The deterrence effect extends beyond JeM to Pakistan’s broader proxy infrastructure. Lashkar-e-Taiba commanders who have watched JeM’s inner circle be systematically eliminated are recalculating their own vulnerability. Hizbul Mujahideen operatives in Pakistan-administered Kashmir are adjusting their behavioral patterns. Even organizations that have not yet been directly targeted are responding to the demonstration effect of the campaign against JeM, because the campaign proves that the protective bargain that sustained Pakistan’s proxy ecosystem for decades is no longer reliable.

The Complete Timeline in Context

Viewed within the complete timeline of shadow war operations, the JeM campaign occupies a specific analytical position. The early shadow war operations in 2021 and 2022 were exploratory, establishing operational patterns and testing the campaign’s reach. The 2023 acceleration demonstrated sustained capability and expanded geographic reach. The JeM-specific campaign nested within this broader acceleration represents the shadow war’s most focused and methodical application: rather than targeting individuals from multiple organizations in a pattern that suggests opportunity-driven operations, the JeM campaign targeted a single organization’s network in a pattern that suggests deliberate strategy.

This distinction matters for understanding the shadow war’s evolution. If the campaign has developed from opportunistic targeting to strategic network disruption, the organizations that have thus far escaped concentrated attention, including Lashkar-e-Taiba’s senior leadership and the Khalistan-affiliated groups targeted through separate operational streams, may face similar systematic campaigns in the future. The Azhar network siege is not just a campaign; it may be a template.

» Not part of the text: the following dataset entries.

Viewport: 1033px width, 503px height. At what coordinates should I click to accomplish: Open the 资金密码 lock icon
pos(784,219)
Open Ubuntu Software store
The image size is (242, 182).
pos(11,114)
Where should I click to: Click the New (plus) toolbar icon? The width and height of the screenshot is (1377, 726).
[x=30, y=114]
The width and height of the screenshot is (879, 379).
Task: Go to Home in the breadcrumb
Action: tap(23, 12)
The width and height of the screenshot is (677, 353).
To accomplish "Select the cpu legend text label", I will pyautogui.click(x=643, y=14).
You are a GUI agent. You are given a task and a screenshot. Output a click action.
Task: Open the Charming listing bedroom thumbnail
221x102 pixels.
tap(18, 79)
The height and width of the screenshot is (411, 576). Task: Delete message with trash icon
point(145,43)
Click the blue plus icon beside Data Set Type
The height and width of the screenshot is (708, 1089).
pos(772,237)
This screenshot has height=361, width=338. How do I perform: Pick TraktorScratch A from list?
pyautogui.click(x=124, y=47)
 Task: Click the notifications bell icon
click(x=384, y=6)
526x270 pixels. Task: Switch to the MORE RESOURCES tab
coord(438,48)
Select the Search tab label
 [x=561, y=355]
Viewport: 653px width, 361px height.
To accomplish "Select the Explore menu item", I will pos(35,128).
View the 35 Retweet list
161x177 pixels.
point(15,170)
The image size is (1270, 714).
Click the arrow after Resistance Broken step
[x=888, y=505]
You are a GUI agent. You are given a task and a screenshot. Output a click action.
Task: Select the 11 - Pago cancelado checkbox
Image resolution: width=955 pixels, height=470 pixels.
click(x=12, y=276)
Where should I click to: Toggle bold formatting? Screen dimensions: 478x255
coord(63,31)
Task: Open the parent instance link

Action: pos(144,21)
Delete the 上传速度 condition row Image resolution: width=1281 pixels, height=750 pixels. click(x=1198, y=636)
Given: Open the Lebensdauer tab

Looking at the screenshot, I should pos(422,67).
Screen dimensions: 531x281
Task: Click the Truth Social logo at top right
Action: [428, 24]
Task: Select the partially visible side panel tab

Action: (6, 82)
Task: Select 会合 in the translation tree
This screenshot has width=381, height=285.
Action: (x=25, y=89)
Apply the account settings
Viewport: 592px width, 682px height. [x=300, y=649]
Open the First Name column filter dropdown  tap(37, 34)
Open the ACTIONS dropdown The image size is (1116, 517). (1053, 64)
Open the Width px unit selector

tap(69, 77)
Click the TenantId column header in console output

Frequently Asked Questions

Q: How many Masood Azhar associates have been eliminated in the shadow war?

At least five individuals with confirmed or probable connections to Masood Azhar’s Jaish-e-Mohammed network have been eliminated since the campaign began. These include Zahoor Mistry, the IC-814 hijacker killed in Karachi in March 2022; Shahid Latif, the Pathankot attack mastermind killed in Sialkot in October 2023; Dawood Malik, the Lashkar-e-Jabbar affiliate killed in North Waziristan; Raheem Ullah Tariq, the JeM Karachi operative killed in November 2023; and Muhammad Tahir Anwar, Azhar’s elder brother who died under mysterious circumstances. The total may be higher, as additional JeM-affiliated individuals killed by unknown assailants in Pakistan may not have been publicly identified as Azhar associates.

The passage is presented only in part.